When a commit has no parents, the tree-diff is computed against that
commit's root tree and the empty tree. In other words, every path in
that commit's tree is stored in the Bloom filter (since they all appear
in the diff).

Consult these filters during pathspec-limited traversals in the function
`rev_same_tree_as_empty()`. Doing so yields a performance improvement
where we can avoid enumerating the full set of paths in a parentless
commit's root tree when we know that the path(s) of interest were not
listed in that commit's changed-path Bloom filter.

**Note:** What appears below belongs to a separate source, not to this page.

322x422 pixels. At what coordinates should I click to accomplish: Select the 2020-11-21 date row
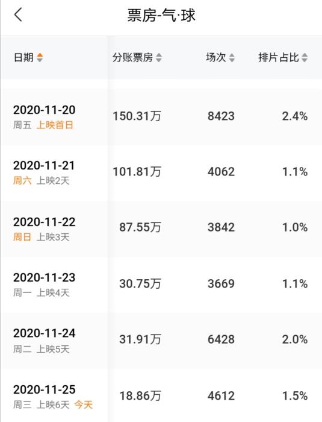pyautogui.click(x=161, y=172)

Suggested-by: SZEDER Gábor <szeder.dev@gmail.com>
Original-patch-by: Jonathan Tan <jonathantanmy@google.com>
Signed-off-by: Taylor Blau <me@ttaylorr.com>
---
 revision.c           | 26 ++++++++++++++++++++++----
 t/t4216-log-bloom.sh |  8 ++++++--
 2 files changed, 28 insertions(+), 6 deletions(-)

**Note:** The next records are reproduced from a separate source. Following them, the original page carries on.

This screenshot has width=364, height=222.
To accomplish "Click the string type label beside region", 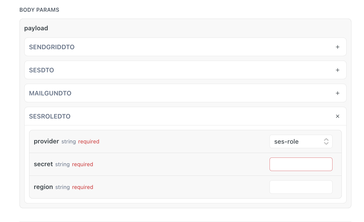I will pyautogui.click(x=62, y=187).
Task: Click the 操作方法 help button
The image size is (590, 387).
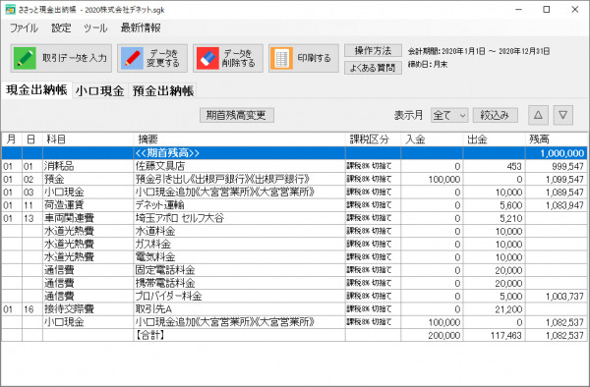Action: point(373,51)
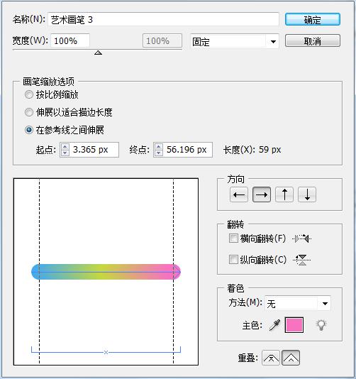Select the 伸展以适合描边长度 radio option
Screen dimensions: 356x379
[29, 112]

diff --git a/revision.c b/revision.c
index 2424c9bd67..0e6f7d02b6 100644
--- a/revision.c
+++ b/revision.c
@@ -833,17 +833,28 @@ static int rev_compare_tree(struct rev_info *revs,
 	return tree_difference;
 }
 
-static int rev_same_tree_as_empty(struct rev_info *revs, struct commit *commit)
+static int rev_same_tree_as_empty(struct rev_info *revs, struct commit *commit,
+				  int nth_parent)
 {
 	struct tree *t1 = repo_get_commit_tree(the_repository, commit);
+	int bloom_ret = -1;
 
 	if (!t1)
 		return 0;
 
+	if (!nth_parent && revs->bloom_keys_nr) {
+		bloom_ret = check_maybe_different_in_bloom_filter(revs, commit);
+		if (!bloom_ret)
+			return 1;
+	}
+
 	tree_difference = REV_TREE_SAME;
 	revs->pruning.flags.has_changes = 0;
 	diff_tree_oid(NULL, &t1->object.oid, "", &revs->pruning);
 
+	if (bloom_ret == 1 && tree_difference == REV_TREE_SAME)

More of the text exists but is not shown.